[ABOUT THIS EXERCISE]: Transcribe the material from its first line onward, ending with the line that contains "1024x576 pixels." and adding nothing beyond it.

━━━━━━━━

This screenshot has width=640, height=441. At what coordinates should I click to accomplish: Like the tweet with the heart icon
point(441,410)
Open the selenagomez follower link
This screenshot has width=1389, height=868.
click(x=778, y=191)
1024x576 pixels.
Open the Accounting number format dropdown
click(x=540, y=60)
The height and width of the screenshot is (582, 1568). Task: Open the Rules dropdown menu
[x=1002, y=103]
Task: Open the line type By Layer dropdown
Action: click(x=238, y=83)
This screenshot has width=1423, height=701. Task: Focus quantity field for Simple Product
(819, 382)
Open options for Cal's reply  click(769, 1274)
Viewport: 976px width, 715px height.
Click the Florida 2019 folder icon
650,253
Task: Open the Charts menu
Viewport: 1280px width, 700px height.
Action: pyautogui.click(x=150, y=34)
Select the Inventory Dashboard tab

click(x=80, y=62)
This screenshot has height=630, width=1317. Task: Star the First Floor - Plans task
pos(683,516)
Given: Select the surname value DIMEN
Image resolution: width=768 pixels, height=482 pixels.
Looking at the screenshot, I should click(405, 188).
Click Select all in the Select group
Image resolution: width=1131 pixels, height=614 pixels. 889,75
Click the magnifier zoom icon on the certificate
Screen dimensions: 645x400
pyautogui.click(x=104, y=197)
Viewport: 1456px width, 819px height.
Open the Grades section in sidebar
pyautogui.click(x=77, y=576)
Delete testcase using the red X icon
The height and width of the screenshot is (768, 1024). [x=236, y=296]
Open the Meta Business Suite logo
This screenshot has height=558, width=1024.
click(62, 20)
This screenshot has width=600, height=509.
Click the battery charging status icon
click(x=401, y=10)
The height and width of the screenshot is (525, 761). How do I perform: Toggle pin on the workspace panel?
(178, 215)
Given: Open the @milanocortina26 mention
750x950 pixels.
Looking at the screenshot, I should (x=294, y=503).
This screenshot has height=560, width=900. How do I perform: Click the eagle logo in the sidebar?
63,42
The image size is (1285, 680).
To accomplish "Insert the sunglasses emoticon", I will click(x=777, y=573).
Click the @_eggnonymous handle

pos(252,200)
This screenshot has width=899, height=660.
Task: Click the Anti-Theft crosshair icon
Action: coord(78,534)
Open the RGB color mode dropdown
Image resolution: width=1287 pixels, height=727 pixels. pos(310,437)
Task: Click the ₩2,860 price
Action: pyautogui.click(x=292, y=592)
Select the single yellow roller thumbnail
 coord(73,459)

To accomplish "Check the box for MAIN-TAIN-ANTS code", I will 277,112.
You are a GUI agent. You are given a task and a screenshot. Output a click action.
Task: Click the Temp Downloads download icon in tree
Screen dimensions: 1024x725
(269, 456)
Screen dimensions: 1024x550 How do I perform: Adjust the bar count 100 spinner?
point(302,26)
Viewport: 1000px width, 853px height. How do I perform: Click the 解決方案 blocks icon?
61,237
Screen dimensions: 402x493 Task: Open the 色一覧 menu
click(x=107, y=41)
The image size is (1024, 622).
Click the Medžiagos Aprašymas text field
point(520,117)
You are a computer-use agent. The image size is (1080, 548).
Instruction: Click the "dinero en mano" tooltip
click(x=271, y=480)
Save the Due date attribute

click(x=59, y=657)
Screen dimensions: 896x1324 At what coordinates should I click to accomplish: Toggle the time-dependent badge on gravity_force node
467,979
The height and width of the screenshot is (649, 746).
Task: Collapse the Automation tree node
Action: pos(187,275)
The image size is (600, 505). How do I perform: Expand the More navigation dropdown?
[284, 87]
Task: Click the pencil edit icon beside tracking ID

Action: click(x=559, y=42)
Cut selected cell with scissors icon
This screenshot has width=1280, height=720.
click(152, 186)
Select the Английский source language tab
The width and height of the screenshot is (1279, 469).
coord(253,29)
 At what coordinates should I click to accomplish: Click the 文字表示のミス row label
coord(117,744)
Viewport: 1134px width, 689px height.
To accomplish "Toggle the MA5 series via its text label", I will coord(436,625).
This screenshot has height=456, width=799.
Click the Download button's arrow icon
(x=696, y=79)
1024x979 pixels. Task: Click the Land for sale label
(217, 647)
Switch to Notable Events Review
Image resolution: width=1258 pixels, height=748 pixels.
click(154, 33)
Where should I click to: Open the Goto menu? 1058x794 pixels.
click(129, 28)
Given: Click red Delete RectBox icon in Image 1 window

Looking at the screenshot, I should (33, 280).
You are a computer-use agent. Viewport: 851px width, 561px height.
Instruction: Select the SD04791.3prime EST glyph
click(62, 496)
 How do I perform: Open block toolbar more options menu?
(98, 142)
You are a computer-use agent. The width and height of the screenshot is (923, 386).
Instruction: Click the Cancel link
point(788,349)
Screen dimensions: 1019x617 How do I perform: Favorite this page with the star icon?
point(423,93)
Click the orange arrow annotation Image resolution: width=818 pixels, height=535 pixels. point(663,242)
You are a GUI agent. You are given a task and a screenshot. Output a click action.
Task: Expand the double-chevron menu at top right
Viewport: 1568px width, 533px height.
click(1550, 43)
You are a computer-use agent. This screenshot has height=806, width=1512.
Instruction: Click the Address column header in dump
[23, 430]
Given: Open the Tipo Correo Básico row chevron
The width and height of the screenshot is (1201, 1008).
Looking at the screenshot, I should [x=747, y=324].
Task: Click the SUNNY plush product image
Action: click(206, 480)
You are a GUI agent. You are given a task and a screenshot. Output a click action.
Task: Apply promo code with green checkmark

━━━━━━━━

[TASK SOLUTION]:
This screenshot has width=640, height=441. At what coordinates should I click to accomplish: Like the tweet with the heart icon
point(441,410)
Open the selenagomez follower link
This screenshot has width=1389, height=868.
click(x=778, y=191)
1024x576 pixels.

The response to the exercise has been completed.